Неизвестно, что стало последним доводом — арфа, которую нашли у молодого бродяги (мальчишка, похоже, и тут недалеко ушел от рифмоплета-папаши), смешки придворных или внутренний голос, твердивший приору, что на самозваного племянника надо хотя бы взглянуть. Собственными детьми Жерар де Вилье обзавестись не успел — он слишком рано вступил в орден. Сын сестры был, возможно, единственным его близким родственником, а родством в семействе де Вилье не разбрасывались.
Приняв окончательное решение, приор хлопнул в ладоши, и за спиной его бесшумно возник слуга в коричневом плаще.
— Позови ко мне сержанта Гуго де Безансона, — негромко приказал тамплиер. — И позаботься о том, чтобы ковры в опочивальне магистра сменили — их побила моль.
Колокол Святого Мартина пробил к вечерне, и спустя короткое время в окошко под потолком посыпались куски хлеба и жареной рыбы — это сердобольные прихожане, идущие к молитве, принесли подаяние узникам. Щербатый взгромоздился на спину Здоровяку и вытянул руки, ловя подачки. На самом деле и у Здоровяка, и у Щербатого наверняка были христианские имена, но первый только мычал, показывая обрубок языка, а второй изъяснялся на наречии, не известном Томасу. Еще в камере сидели три нищенки, как две капли воды похожие на трех ведьм из песни о Мак Бетаде мак Финдляйхе, в здешних краях более известном как Макбет.
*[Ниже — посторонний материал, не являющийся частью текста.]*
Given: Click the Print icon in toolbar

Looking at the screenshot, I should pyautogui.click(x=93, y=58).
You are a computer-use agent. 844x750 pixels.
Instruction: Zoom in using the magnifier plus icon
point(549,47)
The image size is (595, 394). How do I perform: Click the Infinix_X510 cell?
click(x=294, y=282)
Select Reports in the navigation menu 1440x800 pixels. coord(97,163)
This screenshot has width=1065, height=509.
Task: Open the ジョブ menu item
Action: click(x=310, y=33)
Глядя на них, Томас готов был оплакивать свою арфу — так и хотелось подобрать мелодию, дабы увековечить их уродство и мерзкие душевные качества. Женщины ссорились почем зря, в разгар свары вцепляясь друг другу в сальные космы. Звали их, словно в насмешку, Агнесс, Джинет и Кейтлин [12]. Кроме того, в углу ютился девятилетний нищий Андрэ. Несчастный ребенок по секрету поведал Томасу, что попался специально — тюремных сидельцев добродетельные горожане кормили охотней, чем попрошаек на улицах.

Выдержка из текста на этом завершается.